Sooo, all signs are pointing to purchasing a wheelchair!
Before beginning my investigation into buying a wheelchair, I had the following goals in mind:
- I wanted to find something for a couple hundred bucks.
- I hoped to find one wheelchair to handle both terrains – cobblestones and “Yellowstones” (couldn’t resist).
I then added the following requirements to wheelchairs under consideration:
- Collapsible (for buses, cars, planes, trains and cruise ships)
- Stable on uneven terrains (rocky trails, cobblestones, uneven sidewalks, etc.)
- Lightweight (but sturdy) so I can lift it by myself
- Meets safety standards
- Comfortable for Mom for long periods of time
Equipped with these goals, off to the internet I went for some hardcore research. The first thing I discovered is there are a lot of wheelchairs out there to choose from. In addition, I discovered a that a standard wheelchair is not the same as a transport chair (no surprise there) but both differ from a travel wheelchair:
The standard wheelchair, while some are both collapsible and lightweight, they may not withstand the rigors of rough terrains, and can become uncomfortable for the rider over long periods of time.
A transport chair, while these are also collapsible and lightweight, they are meant for short distances, e.g. to and from the doctor or maybe to the grocery store.
A travel wheelchair is built to handle a variety of terrains and to be a comfortable and safe experience for longer distances for both the rider (Mom) and operator (me), as well as all the mobility accessories you can buy for it. It is collapsible, and can be more or less lightweight depending on the bells and whistles you add.
After my preliminary research, a travel wheelchair is what I need.
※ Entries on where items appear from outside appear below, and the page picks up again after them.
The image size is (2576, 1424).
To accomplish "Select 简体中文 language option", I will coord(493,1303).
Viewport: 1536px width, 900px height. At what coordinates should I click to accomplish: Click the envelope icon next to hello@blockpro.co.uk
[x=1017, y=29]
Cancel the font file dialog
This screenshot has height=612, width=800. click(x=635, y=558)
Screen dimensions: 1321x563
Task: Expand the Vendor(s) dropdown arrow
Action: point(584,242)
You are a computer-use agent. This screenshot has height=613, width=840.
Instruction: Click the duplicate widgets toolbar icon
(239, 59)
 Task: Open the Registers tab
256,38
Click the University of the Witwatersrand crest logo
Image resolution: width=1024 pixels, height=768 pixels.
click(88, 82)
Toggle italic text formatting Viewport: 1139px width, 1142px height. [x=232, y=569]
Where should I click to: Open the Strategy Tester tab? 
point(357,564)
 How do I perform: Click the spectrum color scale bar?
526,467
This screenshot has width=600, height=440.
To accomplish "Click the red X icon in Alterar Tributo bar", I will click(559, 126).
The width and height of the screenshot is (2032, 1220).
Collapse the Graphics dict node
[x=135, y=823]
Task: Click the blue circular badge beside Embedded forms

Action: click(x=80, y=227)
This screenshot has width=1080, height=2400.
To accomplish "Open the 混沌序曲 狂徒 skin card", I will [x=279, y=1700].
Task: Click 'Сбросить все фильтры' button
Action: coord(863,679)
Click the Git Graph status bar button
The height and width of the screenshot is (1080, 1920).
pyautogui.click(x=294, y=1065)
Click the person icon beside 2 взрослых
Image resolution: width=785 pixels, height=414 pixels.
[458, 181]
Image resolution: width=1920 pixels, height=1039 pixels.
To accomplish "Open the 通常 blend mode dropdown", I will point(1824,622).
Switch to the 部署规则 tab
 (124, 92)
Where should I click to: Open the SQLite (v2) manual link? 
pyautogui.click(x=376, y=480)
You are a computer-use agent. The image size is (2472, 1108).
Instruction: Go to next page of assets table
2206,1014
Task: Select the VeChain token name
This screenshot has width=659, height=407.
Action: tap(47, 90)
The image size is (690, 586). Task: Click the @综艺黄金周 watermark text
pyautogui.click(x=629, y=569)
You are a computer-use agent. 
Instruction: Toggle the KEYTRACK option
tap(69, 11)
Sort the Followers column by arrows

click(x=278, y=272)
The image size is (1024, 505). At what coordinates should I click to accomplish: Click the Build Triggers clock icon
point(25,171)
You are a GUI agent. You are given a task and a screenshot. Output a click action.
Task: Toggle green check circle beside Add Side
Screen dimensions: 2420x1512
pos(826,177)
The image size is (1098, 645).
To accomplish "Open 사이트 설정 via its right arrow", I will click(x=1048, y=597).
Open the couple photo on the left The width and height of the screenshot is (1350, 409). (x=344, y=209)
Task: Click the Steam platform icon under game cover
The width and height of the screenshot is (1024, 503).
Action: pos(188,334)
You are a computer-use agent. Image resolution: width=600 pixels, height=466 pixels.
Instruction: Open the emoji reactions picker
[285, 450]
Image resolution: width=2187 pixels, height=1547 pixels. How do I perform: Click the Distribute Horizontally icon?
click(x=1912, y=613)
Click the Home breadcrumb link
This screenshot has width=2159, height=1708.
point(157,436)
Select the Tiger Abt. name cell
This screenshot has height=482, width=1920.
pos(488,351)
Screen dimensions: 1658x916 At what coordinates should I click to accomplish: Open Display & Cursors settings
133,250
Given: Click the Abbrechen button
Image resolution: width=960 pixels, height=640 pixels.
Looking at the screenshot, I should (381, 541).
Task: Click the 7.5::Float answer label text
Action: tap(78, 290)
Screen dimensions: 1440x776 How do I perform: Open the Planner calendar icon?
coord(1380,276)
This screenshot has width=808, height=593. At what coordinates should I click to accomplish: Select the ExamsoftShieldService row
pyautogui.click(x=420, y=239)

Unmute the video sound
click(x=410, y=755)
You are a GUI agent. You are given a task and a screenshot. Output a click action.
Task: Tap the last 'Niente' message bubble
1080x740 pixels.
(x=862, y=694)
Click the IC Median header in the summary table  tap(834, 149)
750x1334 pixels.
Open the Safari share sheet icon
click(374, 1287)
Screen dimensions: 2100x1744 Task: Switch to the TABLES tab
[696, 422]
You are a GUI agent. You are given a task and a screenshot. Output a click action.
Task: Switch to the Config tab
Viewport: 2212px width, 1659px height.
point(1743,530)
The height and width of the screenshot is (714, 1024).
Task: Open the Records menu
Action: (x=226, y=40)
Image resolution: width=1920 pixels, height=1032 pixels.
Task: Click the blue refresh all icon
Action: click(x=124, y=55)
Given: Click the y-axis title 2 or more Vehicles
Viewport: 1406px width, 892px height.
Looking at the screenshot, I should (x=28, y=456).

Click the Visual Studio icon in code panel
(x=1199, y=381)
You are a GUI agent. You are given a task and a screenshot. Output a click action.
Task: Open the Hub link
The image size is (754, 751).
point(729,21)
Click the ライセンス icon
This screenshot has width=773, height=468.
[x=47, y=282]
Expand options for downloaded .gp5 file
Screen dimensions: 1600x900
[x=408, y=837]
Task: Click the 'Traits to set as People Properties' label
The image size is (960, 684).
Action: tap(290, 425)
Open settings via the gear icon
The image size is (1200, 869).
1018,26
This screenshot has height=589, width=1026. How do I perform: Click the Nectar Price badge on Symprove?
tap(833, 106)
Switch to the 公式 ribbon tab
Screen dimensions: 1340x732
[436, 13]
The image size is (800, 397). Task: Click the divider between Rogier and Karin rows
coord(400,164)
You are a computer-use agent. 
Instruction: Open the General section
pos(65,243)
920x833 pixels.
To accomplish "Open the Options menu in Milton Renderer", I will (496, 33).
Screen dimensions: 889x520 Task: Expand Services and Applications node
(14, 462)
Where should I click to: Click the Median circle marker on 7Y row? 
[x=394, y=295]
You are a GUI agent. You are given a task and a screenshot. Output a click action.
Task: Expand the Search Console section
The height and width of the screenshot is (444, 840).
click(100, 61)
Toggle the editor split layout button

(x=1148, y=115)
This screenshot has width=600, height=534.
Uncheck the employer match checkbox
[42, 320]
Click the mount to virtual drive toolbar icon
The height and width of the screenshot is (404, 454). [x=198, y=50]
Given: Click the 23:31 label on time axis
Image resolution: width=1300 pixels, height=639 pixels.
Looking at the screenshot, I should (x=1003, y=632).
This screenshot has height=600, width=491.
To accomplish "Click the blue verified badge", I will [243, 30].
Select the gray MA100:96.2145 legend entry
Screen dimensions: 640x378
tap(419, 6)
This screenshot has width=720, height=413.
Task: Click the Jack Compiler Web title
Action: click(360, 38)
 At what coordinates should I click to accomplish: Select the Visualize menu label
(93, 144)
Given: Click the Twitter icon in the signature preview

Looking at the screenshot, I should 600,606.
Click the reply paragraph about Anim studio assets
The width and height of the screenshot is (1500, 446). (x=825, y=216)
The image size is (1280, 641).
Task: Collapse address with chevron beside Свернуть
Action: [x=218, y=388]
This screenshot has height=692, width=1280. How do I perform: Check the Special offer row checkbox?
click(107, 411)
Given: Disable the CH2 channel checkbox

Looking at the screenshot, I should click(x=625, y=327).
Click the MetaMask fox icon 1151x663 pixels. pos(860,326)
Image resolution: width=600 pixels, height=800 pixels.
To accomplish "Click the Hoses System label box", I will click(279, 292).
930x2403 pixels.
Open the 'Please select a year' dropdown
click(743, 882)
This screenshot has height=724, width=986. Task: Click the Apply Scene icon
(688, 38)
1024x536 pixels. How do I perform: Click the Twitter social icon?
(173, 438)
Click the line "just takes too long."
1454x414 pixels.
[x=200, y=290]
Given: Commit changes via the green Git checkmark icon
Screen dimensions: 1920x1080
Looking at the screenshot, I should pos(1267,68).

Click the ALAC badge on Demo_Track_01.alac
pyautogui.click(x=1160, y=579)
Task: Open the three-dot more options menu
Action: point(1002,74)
Next I went after potential retailers to purchase the wheelchair. My research came up with several options here too:
- Just Walkers — This is a budget friendly alternative, but their transport chairs do not appear to be durable enough for cobblestones.
- Troy Technologies – More expensive, but seem to have more choices and to be more durable. They are the manufacturer, offer their products through dealers, and they ship worldwide. Cobblestone-sturdy versions starts at $669. Extra-sturdy all-terrain wheels (11”) are available on some models.
- U.S. Medical Supplies — This reseller represents many brands. Their Karman Healthcare Travel chair at time of writing started at $349.
- 1800wheelchair.com — This reseller also represents many brands including Troy and Karman Healthcare as noted above.
- Rollz Motion — Their wheelchair transforms so that it is both a walker and a wheelchair in one product. However, I can’t find a retailer in the US yet. Need to do a bit more digging on this option as it does look pretty cool.
Shipping policies vary so I’ll add that to the list of items to note from each company (I’m creating an Excel spreadsheet to compare all the options).
Another thing I found out is that chairs have different size seats, are made of different materials and have multiple color choices as well. Yes, a bit overwhelming. One thing’s for sure, my goal of purchasing a wheelchair for a couple hundred dollars is a PIPE DREAM. From my early research, I’m guessing the starting price is around $800 and only going up.
With all these options, my next move is to do in-person reconnaissance with mom. My brother Eric is going to Indianapolis next week to visit Mom so I’m going to have him check out a local medical supply place and test out options. My hope is to combine Eric’s on-site information with my online research and hopefully have all the information I need to make a decision.
If you’ve purchased a wheelchair, I would love to hear your suggestions or experience with brands, chairs, or anything else you would like to pass on! We always learn so much from our readers. Onward (and hopefully upward)!